[Records from a data collection]
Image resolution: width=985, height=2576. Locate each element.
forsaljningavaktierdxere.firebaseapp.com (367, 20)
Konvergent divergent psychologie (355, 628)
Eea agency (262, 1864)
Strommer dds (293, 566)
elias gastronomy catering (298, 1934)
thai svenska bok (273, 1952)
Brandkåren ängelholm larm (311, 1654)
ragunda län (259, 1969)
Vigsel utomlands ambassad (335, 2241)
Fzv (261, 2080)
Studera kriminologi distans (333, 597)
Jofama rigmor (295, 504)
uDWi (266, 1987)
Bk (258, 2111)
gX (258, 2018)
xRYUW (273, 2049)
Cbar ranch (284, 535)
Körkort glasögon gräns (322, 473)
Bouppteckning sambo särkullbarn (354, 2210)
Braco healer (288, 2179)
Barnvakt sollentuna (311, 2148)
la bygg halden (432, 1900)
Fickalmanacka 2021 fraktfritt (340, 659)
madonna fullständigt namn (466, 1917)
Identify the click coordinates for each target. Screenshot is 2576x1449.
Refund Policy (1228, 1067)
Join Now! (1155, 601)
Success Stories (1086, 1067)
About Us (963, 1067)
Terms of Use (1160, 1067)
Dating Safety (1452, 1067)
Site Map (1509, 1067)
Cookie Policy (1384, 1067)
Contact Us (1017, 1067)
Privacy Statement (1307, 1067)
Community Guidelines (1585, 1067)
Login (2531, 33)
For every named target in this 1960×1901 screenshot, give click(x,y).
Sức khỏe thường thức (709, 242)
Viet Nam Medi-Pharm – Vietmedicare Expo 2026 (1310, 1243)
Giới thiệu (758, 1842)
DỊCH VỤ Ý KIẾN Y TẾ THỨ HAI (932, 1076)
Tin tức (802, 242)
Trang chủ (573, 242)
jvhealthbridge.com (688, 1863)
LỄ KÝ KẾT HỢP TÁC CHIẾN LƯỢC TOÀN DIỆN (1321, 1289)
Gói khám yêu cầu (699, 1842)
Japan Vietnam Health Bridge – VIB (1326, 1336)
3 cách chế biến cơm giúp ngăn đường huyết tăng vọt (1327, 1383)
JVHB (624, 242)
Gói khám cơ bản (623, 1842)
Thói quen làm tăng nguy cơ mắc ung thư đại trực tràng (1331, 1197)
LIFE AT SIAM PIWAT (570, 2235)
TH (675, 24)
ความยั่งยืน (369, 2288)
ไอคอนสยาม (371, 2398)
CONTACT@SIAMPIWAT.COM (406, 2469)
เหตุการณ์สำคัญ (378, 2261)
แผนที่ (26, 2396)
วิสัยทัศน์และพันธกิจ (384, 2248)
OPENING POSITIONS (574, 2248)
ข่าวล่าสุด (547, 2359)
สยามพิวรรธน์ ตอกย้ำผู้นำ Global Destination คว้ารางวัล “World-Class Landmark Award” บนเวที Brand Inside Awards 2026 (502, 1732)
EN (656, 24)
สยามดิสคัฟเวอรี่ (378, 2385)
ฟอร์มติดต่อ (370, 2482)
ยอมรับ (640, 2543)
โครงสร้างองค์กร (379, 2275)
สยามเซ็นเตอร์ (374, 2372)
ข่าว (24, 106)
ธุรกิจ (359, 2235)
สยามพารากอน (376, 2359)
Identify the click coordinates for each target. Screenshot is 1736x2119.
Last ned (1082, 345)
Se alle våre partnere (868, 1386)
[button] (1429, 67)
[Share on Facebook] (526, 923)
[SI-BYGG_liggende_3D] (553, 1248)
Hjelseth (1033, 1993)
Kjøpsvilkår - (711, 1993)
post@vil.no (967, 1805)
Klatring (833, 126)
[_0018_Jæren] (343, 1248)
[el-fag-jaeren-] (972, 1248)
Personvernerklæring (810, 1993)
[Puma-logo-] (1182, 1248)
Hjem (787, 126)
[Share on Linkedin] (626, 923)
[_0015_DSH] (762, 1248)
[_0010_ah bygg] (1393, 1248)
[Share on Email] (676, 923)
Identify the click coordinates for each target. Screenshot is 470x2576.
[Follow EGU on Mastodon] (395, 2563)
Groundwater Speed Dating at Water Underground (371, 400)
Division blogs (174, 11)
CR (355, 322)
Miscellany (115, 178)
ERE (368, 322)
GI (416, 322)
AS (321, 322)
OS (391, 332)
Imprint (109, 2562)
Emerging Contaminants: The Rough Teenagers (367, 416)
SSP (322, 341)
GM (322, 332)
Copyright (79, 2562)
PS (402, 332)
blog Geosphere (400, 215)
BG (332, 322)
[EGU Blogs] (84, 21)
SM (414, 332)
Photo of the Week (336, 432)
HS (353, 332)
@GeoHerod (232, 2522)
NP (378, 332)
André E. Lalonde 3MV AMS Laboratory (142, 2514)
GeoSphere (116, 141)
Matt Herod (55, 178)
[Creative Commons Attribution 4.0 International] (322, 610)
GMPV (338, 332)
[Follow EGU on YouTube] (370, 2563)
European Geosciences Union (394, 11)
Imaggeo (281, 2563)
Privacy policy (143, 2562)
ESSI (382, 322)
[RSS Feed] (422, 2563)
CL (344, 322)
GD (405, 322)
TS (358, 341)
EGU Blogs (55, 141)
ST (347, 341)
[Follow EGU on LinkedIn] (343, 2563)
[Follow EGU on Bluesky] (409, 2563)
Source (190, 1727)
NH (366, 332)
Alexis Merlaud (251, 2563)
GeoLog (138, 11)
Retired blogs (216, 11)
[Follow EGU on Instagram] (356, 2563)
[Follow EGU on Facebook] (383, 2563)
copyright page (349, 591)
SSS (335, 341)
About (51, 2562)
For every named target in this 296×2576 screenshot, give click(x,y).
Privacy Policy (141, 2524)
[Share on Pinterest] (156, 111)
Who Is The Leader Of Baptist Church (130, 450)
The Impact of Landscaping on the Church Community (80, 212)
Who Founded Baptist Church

[EXERCISE REQUIREMENTS]
Restate the full data above, keeping each word intact.

[SOLUTION]
Image resolution: width=985, height=2576. Locate each element.
forsaljningavaktierdxere.firebaseapp.com (367, 20)
Konvergent divergent psychologie (355, 628)
Eea agency (262, 1864)
Strommer dds (293, 566)
elias gastronomy catering (298, 1934)
thai svenska bok (273, 1952)
Brandkåren ängelholm larm (311, 1654)
ragunda län (259, 1969)
Vigsel utomlands ambassad (335, 2241)
Fzv (261, 2080)
Studera kriminologi distans (333, 597)
Jofama rigmor (295, 504)
uDWi (266, 1987)
Bk (258, 2111)
gX (258, 2018)
xRYUW (273, 2049)
Cbar ranch (284, 535)
Körkort glasögon gräns (322, 473)
Bouppteckning sambo särkullbarn (354, 2210)
Braco healer (288, 2179)
Barnvakt sollentuna (311, 2148)
la bygg halden (432, 1900)
Fickalmanacka 2021 fraktfritt (340, 659)
madonna fullständigt namn (466, 1917)
Identify the click coordinates for each target. Screenshot is 2576x1449.
Refund Policy (1228, 1067)
Join Now! (1155, 601)
Success Stories (1086, 1067)
About Us (963, 1067)
Terms of Use (1160, 1067)
Dating Safety (1452, 1067)
Site Map (1509, 1067)
Cookie Policy (1384, 1067)
Contact Us (1017, 1067)
Privacy Statement (1307, 1067)
Community Guidelines (1585, 1067)
Login (2531, 33)
For every named target in this 1960×1901 screenshot, give click(x,y).
Sức khỏe thường thức (709, 242)
Viet Nam Medi-Pharm – Vietmedicare Expo 2026 (1310, 1243)
Giới thiệu (758, 1842)
DỊCH VỤ Ý KIẾN Y TẾ THỨ HAI (932, 1076)
Tin tức (802, 242)
Trang chủ (573, 242)
jvhealthbridge.com (688, 1863)
LỄ KÝ KẾT HỢP TÁC CHIẾN LƯỢC TOÀN DIỆN (1321, 1289)
Gói khám yêu cầu (699, 1842)
Japan Vietnam Health Bridge – VIB (1326, 1336)
3 cách chế biến cơm giúp ngăn đường huyết tăng vọt (1327, 1383)
JVHB (624, 242)
Gói khám cơ bản (623, 1842)
Thói quen làm tăng nguy cơ mắc ung thư đại trực tràng (1331, 1197)
LIFE AT SIAM PIWAT (570, 2235)
TH (675, 24)
ความยั่งยืน (369, 2288)
ไอคอนสยาม (371, 2398)
CONTACT@SIAMPIWAT.COM (406, 2469)
เหตุการณ์สำคัญ (378, 2261)
แผนที่ (26, 2396)
วิสัยทัศน์และพันธกิจ (384, 2248)
OPENING POSITIONS (574, 2248)
ข่าวล่าสุด (547, 2359)
สยามพิวรรธน์ ตอกย้ำผู้นำ Global Destination คว้ารางวัล “World-Class Landmark Award” บนเวที Brand Inside Awards 2026 (502, 1732)
EN (656, 24)
สยามดิสคัฟเวอรี่ (378, 2385)
ฟอร์มติดต่อ (370, 2482)
ยอมรับ (640, 2543)
โครงสร้างองค์กร (379, 2275)
สยามเซ็นเตอร์ (374, 2372)
ข่าว (24, 106)
ธุรกิจ (359, 2235)
สยามพารากอน (376, 2359)
Identify the click coordinates for each target. Screenshot is 1736x2119.
Last ned (1082, 345)
Se alle våre partnere (868, 1386)
[button] (1429, 67)
[Share on Facebook] (526, 923)
[SI-BYGG_liggende_3D] (553, 1248)
Hjelseth (1033, 1993)
Kjøpsvilkår - (711, 1993)
post@vil.no (967, 1805)
Klatring (833, 126)
[_0018_Jæren] (343, 1248)
[el-fag-jaeren-] (972, 1248)
Personvernerklæring (810, 1993)
[Puma-logo-] (1182, 1248)
Hjem (787, 126)
[Share on Linkedin] (626, 923)
[_0015_DSH] (762, 1248)
[_0010_ah bygg] (1393, 1248)
[Share on Email] (676, 923)
Identify the click coordinates for each target. Screenshot is 470x2576.
[Follow EGU on Mastodon] (395, 2563)
Groundwater Speed Dating at Water Underground (371, 400)
Division blogs (174, 11)
CR (355, 322)
Miscellany (115, 178)
ERE (368, 322)
GI (416, 322)
AS (321, 322)
OS (391, 332)
Imprint (109, 2562)
Emerging Contaminants: The Rough Teenagers (367, 416)
SSP (322, 341)
GM (322, 332)
Copyright (79, 2562)
PS (402, 332)
blog Geosphere (400, 215)
BG (332, 322)
[EGU Blogs] (84, 21)
SM (414, 332)
Photo of the Week (336, 432)
HS (353, 332)
@GeoHerod (232, 2522)
NP (378, 332)
André E. Lalonde 3MV AMS Laboratory (142, 2514)
GeoSphere (116, 141)
Matt Herod (55, 178)
[Creative Commons Attribution 4.0 International] (322, 610)
GMPV (338, 332)
[Follow EGU on YouTube] (370, 2563)
European Geosciences Union (394, 11)
Imaggeo (281, 2563)
Privacy policy (143, 2562)
ESSI (382, 322)
[RSS Feed] (422, 2563)
CL (344, 322)
GD (405, 322)
TS (358, 341)
EGU Blogs (55, 141)
ST (347, 341)
[Follow EGU on LinkedIn] (343, 2563)
[Follow EGU on Bluesky] (409, 2563)
Source (190, 1727)
NH (366, 332)
Alexis Merlaud (251, 2563)
GeoLog (138, 11)
Retired blogs (216, 11)
[Follow EGU on Instagram] (356, 2563)
[Follow EGU on Facebook] (383, 2563)
copyright page (349, 591)
SSS (335, 341)
About (51, 2562)
For every named target in this 296×2576 screenshot, give click(x,y).
Privacy Policy (141, 2524)
[Share on Pinterest] (156, 111)
Who Is The Leader Of Baptist Church (130, 450)
The Impact of Landscaping on the Church Community (80, 212)
Who Founded Baptist Church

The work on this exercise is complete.